For Price it was a postseason redemption after so many rough October outings. “My confidence was never altered through however many seasons I’ve been to the playoffs, however many times I’ve failed in October, however many times I failed,” Price said after the game. “To be able to come through on this stage and in October for myself and for my teammates, I know I can do it now. And it’s always a good feeling to have.”
Pearce is MVP
Steve Pearce, not content with getting the Sox on the board early with a first inning, two-run blast, added a second home run in the top of the eighth. Pearce became the fifth player in Red Sox history with a multi-homer World Series game, joining Rico Petrocelli (1967), Hall of Famers Carl Yastrzemski (1967) and Harry Hooper (1915), as well as Patsy Dougherty (1903).
Pearce, who was named Series MVP after the game, also became the fifth player in club history with three home runs in a single World Series, joining Dwight Evans (3), Larry Gardner (3), David Ortiz (3) and Yastrzemski (3).
Mookie Betts and J.D. Martinez contributed a home run apiece in the win making Sunday’s game the fifth four-homer game for the Red Sox in any postseason game, and the first since the second game of the 2008 American League Championship Series.
Cora Magic
Manager Alex Cora, so calm and focused throughout the season, is the seventh different manager to lead the Red Sox to a World Championship. Cora is just the fifth rookie manager in baseball history to win the World Series, joining Bucky Harris (1924 Senators), Eddie Dyer (1946 Cardinals), Ralph Houk (1961 Yankees) and Bob Brenly (2001 Diamondbacks).

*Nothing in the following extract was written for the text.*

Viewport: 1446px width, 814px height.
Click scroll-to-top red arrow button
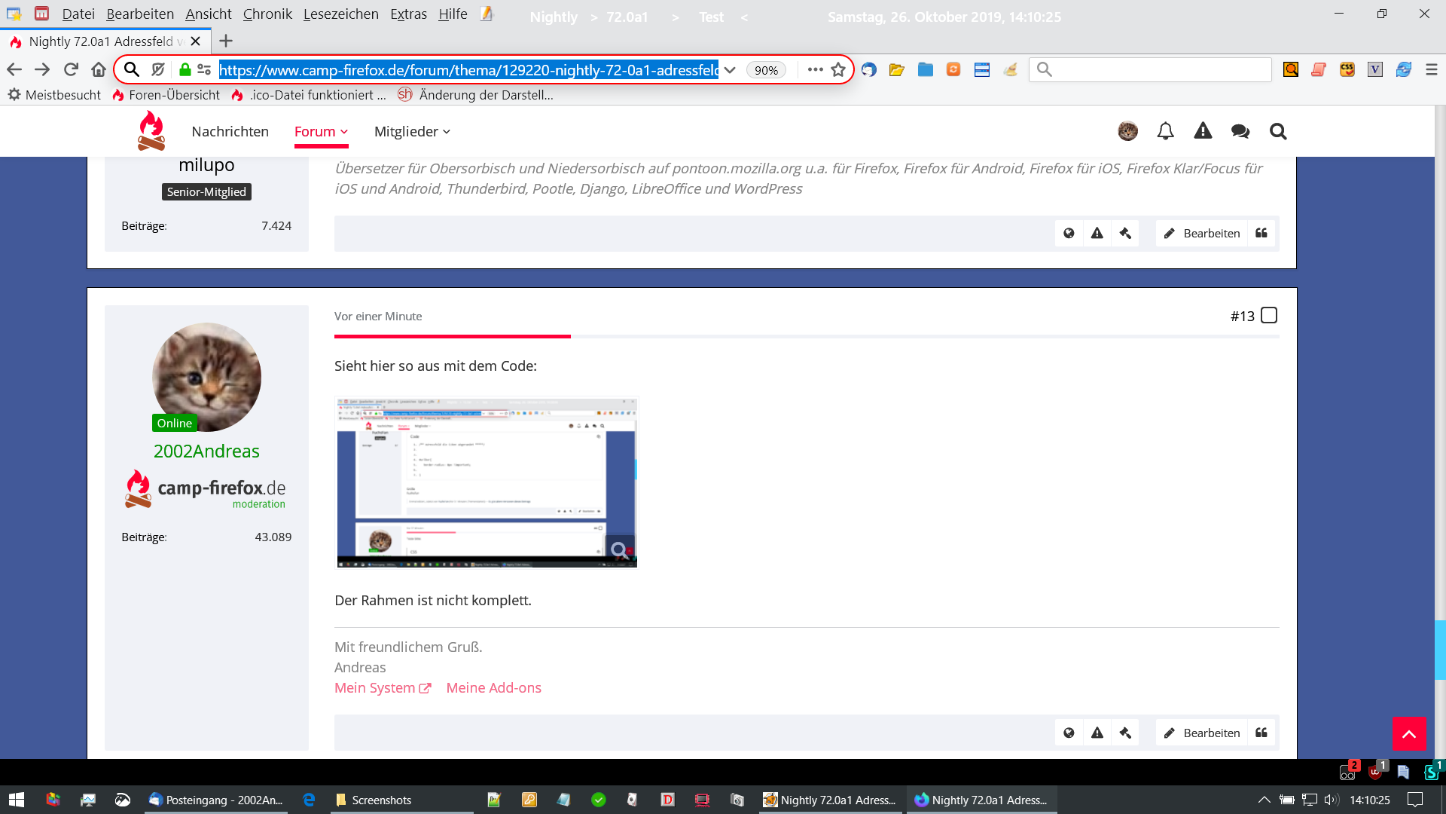[x=1408, y=733]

Cora, who has won the Series as a player with Boston in 2007, as the Astros bench coach last season and now, as a manager, said this was best of all. “To be able to, first of all, convince them to give me a chance to manage. That was hard work,” Cora said. “And then to see these guys compete on a nightly basis and finally win it,…at the end, obviously they decide games and what they did was amazing, very proud of them.”
The City of Boston will welcome the champion Red Sox back home with a Duck Boat parade on Wednesday.